- _Record excerpts_

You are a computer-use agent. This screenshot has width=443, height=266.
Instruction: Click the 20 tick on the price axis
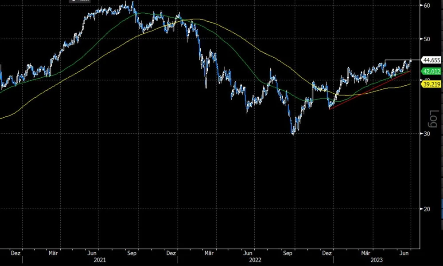pyautogui.click(x=427, y=209)
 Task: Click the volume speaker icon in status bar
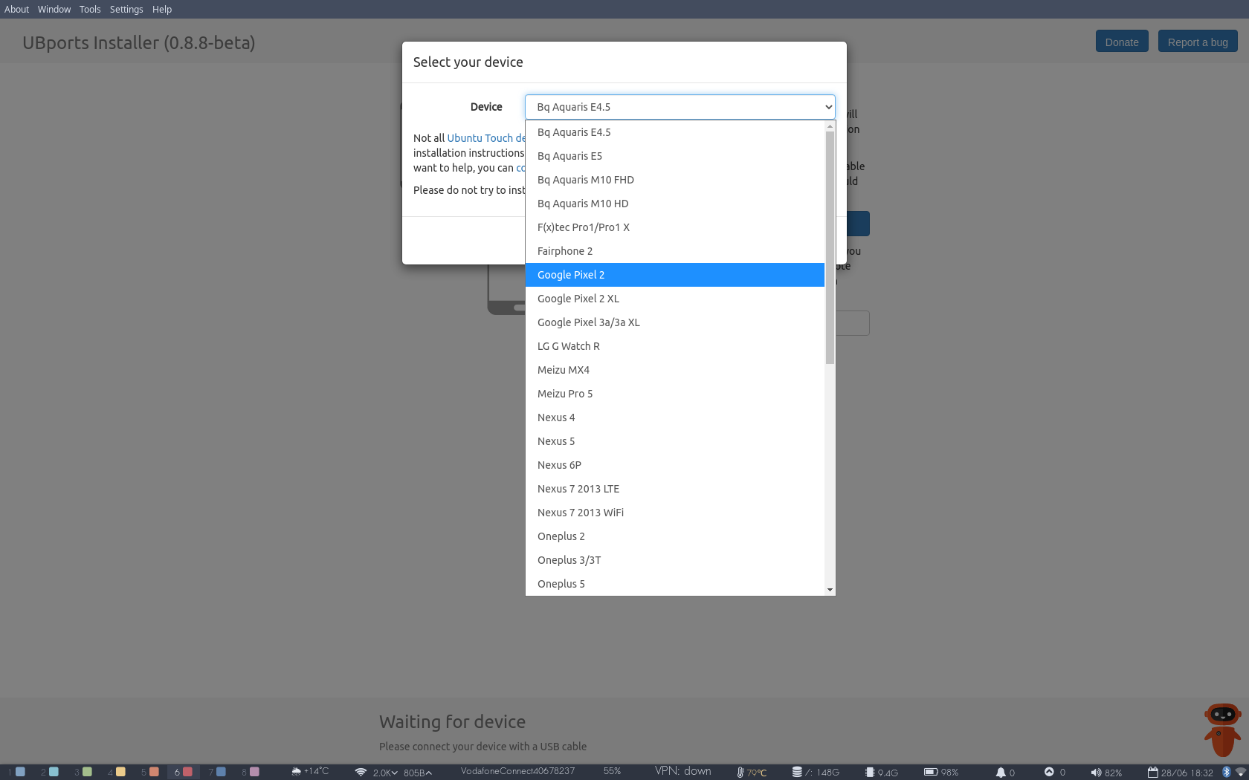tap(1095, 773)
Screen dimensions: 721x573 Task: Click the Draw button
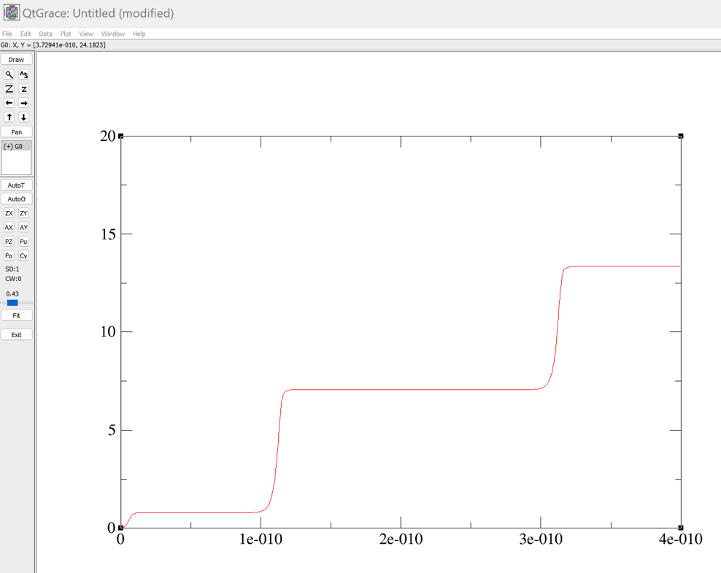(16, 60)
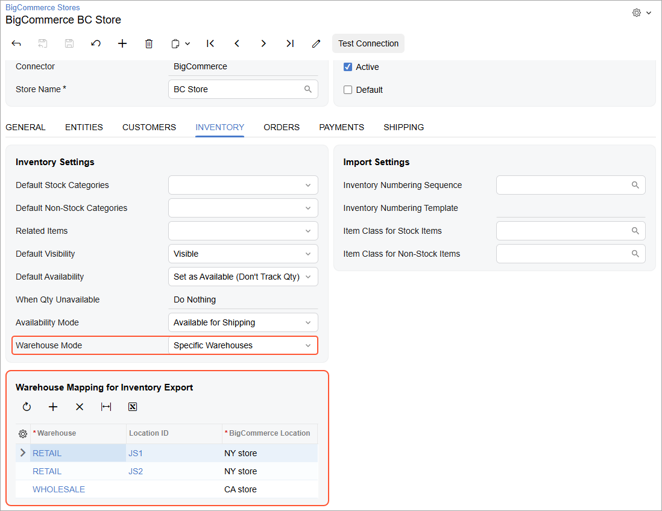Uncheck the Active checkbox
The height and width of the screenshot is (511, 662).
pos(348,67)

- _Given instruction_
Copy every line of the entries above word for word, leaving out the pictures.

- _The completed task_
You are a computer-use agent. This screenshot has width=443, height=266.
Instruction: Click the 20 tick on the price axis
pyautogui.click(x=427, y=209)
 Task: Click the volume speaker icon in status bar
tap(1095, 773)
Screen dimensions: 721x573 Task: Click the Draw button
(16, 60)
Uncheck the Active checkbox
The height and width of the screenshot is (511, 662).
pos(348,67)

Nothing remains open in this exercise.